Sürdürülebilir balıkçılık konusunda açıklamalar yapan Heggen, Türkiye’de, Birleşmiş Milletler kaynaklarına göre 1960’lardan bu yana 25’ten fazla ticari tür balığın neslinin tükendiğini, bunun Türkiye’nin çözüm bulması gereken bir problem olduğunu söyledi. Heggen: “Bazı açılardan Türkiye’deki bu durumu 1960’larda Norveç’te yaşadığımız fazla ringa balığı avlanmasıyla karşılaştırabilirim. Aşırı ringa balığı avcılığı, türün neslinin azalmasına sebep olmuştu. Çok fazla ve çok uzun süreli avlanma yapılıyordu. Bu bizim için bir uyarı oldu ve bugün uyguladığımız sürdürülebilir balıkçılık modelinin temellerini atmamızı sağladı. Her türlü ringa balığı avcılığı 1972’de yasaklandı ve çok sıkı kota sistemleri getirildi. Benim deneyimime göre bu sorunu çözmek için en önemli yapılması gereken resmi otoriteler ve geçimini bundan sağlayan kıyı insanları, toplulukları arasında çok yakın bir iş birliği ve iletişim geliştirilmesi. Birlikte sürdürülebilir balıkçılık kültürünün inşası gerekiyor.

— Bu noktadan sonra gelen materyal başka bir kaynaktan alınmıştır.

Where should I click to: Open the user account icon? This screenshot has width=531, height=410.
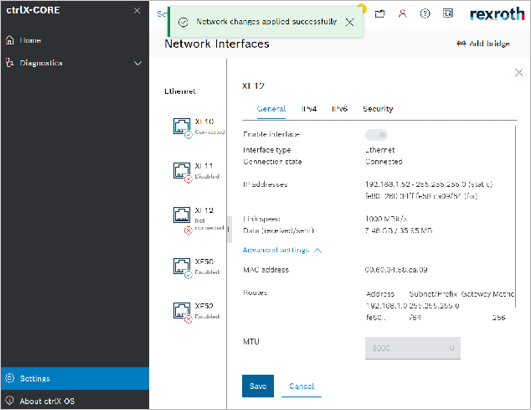(x=402, y=14)
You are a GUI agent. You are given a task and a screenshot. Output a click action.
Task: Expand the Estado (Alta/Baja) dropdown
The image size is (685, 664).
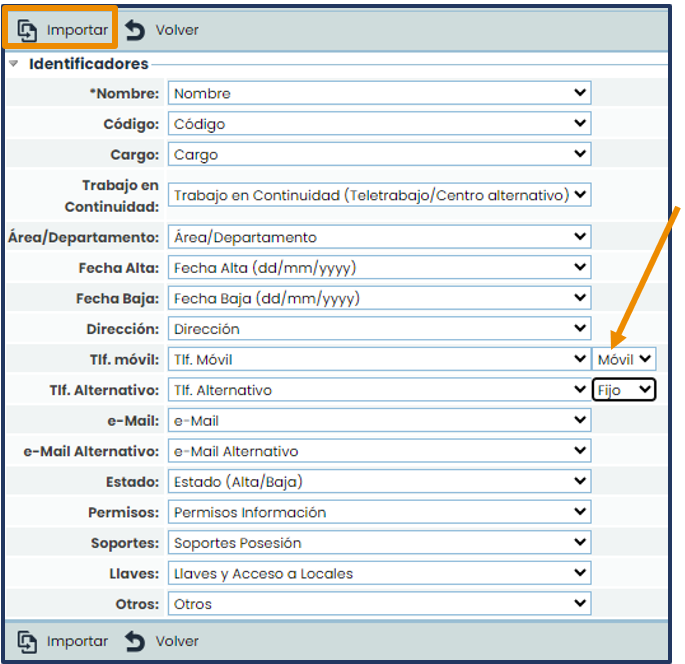379,482
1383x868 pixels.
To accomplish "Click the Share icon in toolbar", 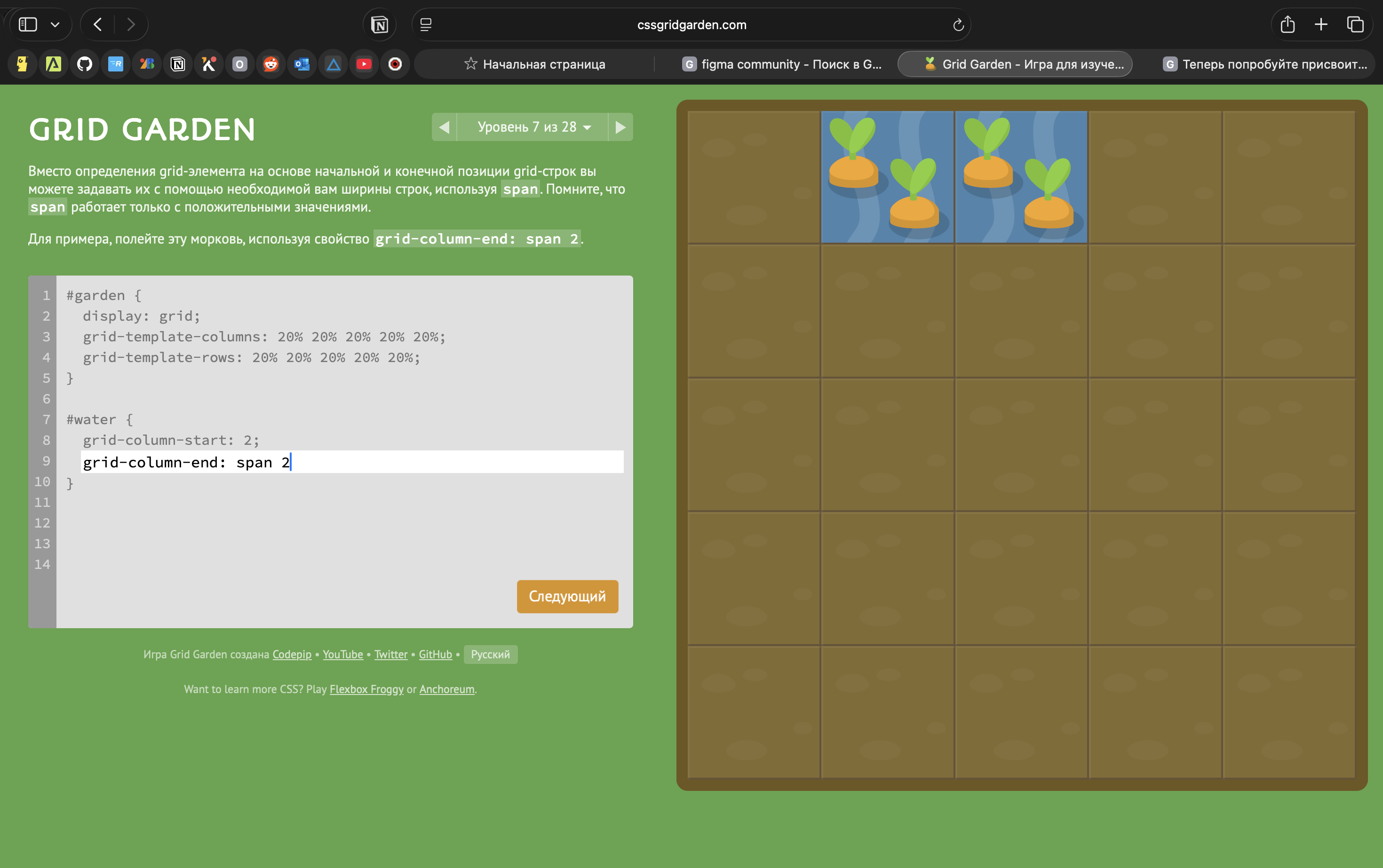I will click(1287, 24).
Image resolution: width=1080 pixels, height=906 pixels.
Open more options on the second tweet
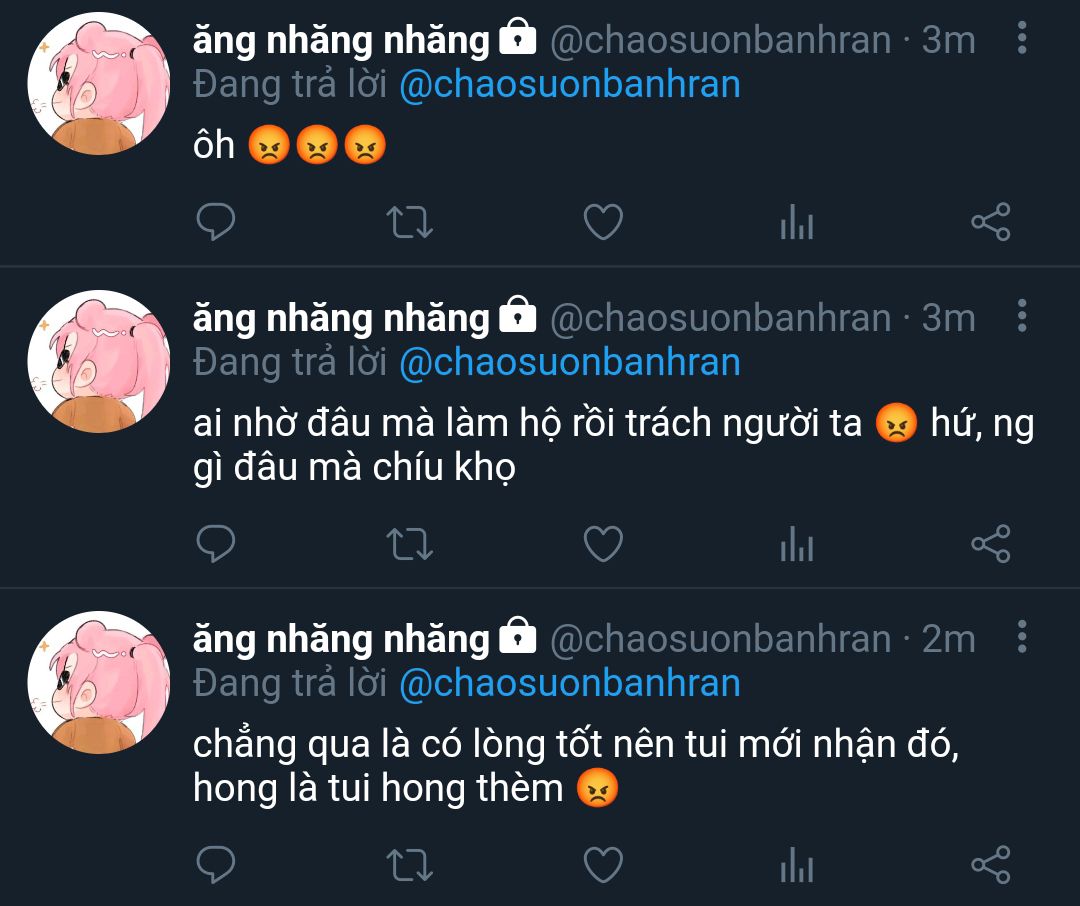(x=1022, y=316)

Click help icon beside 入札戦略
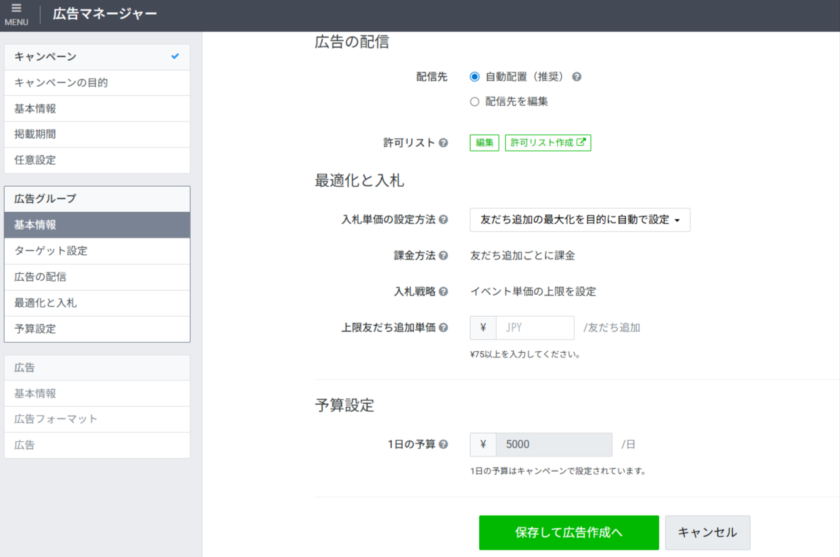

Umarım Türkiye de stoklarını artıracak daha sürdürülebilir bir balıkçılık endüstrisi uygulaması gerçekleştirecektir” dedi.
“Haftada en az 1 kere somon”
Norveç deniz ürünlerinin tüm dünyada yerel mutfaklara adapte edildiğini belirten Heggen, balık seçerken nelere dikkat ettiğini de anlattı. Balık seçerken biraz Türklere benzediğini söyleyen Maria Kivijarvi Heggen; “Tıpkı Türkler gibi balık tezgahını ziyaret ederim ve taze ne var ona bakarım. Somon en çok satın aldığım balık diyebilirim. Birçok kullanım ve pişirilme şekli olduğundan somonla birçok farklı lezzet yapabiliyorum. Sushi, ızgara ve fırında somon en çok tercih ettiklerim oluyor. Beyin, cilt, saçlar ve kalp için de çok faydalı olduğunu biliyorum ve Norveç somonunun güvenli olmasından dolayı ilk tercihimi ondan yana kullanıyorum. Başka tür balıkları da zaman zaman tüketiyorum. Kimseye her gün somon yiyin gibi bir önerim olamaz çünkü sağlıklı beslenmede çeşit çok önemli. Ama mutlaka haftada bir somon yemeğe özen gösteriyorum. Türkiye’ye geldiğimde yerli deniz ürünlerini denemeyi de çok seviyorum. Türk Kalkanı favorilerim arasında. Ama asla avlanma zamanı yemiyorum. Tüketici olarak gücümü bilerek sürdürülebilir kaynaklar için yasak olduğu dönemlerde bilinçli bir şekilde seçim yapıyorum” şeklinde konuştu.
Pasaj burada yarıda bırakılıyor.